Brunehilde Felding-Habermann is using a mouse model to study treatment of breast cancer. In her studies, human tumors are allowed to grow in a genetically immunocompromised mouse. This method makes it possible to study treatment strategies; Dr. Felding-Habermann is investigating an antibody that she and her colleagues have developed. Ultimately, the antibody may prove to be useful in the treatment of human tumors.

Thomas Deuel and his colleagues are studying the growth of mammary tumors in mice. Their aim is to define the factors that may stimulate tumor growth, particularly the role of pleiotrophin, a cytokine that Dr. Deuel discovered.

A number of research groups in the department are using mouse models to study genetically determined human disease. Joel Buxbaum and his group are studying a common polymorphism of the gene encoding transthyretin that causes heart disease in African Americans. He has created a transgenic mouse model in which this human mutant transthyretin is overproduced. These studies could lead to better understanding of this disease. Extending these studies, the Buxbaum group has created mice that carry both a human Alzheimer's disease gene and the overexpressed transthyretin gene. Interestingly, overexpression of the transthyretin gene appears to suppress the effect of the Alzheimer's gene, a surprising effect that is well worth exploring.

A number of genes are known to be involved in iron homeostasis in humans. In work in my laboratory, we make extensive use of mice in which some of these genes have been disrupted or mutagenized. Included are the genes encoding HFE, transferrin receptor 2, β₂-microglobulin, and hemojuvelin. These studies have given us valuable information on the roles of each of these components in the iron signaling pathway. In collaboration with Bruce Beutler's group in the newly formed Department of Genetics, we have been investigating a mutation induced by N-ethyl-N-nitrosourea in a gene encoding transmembrane serine protease 6 (Tmprss6). The lack of this gene, previously of unknown function, causes iron deficiency. We are trying to determine whether mutations of this gene also exist in humans and whether such mutations contribute to the high incidence of iron deficiency.

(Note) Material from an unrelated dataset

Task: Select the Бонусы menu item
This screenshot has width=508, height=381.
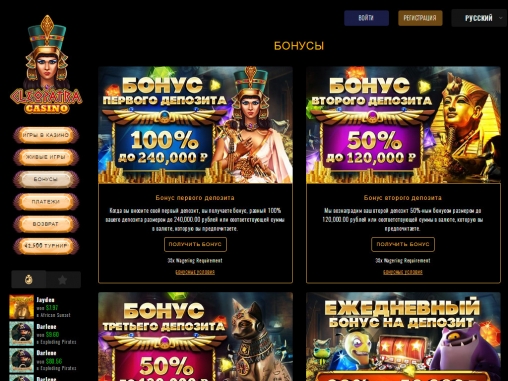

Tom Kunicki and his colleagues observed that mice that lack an important collagen receptor have a bimodal bleeding response. A positional cloning effort in collaboration with scientists at the Genomics Institute of the Novartis Research Foundation led to the discovery of a gene, klf4, that modifies the hemostatic response of these mice. The role of this newly discovered polymorphism in human disease remains to be elucidated.

Animal models have played a critical role in our understanding of human disease. An animal model, the pancreatectomized dog, led directly to appreciation of the fact that the pancreas was involved in diabetes, and this finding was soon translated into the discovery of insulin and the saving of hundred of thousands of lives. Animal models made possible the whole field of tissue transplantation. They have been critical in the development of vaccines to protect us against infectious diseases. The illusion that a computer could substitute for an animal is just that—an illusion. Biology is simply too complex to make using a computer rather than an animal a reality. The study of human diseases and the use of animal models continue to be essential efforts to improve human health, and such models help scientists at Scripps Research better understand disease.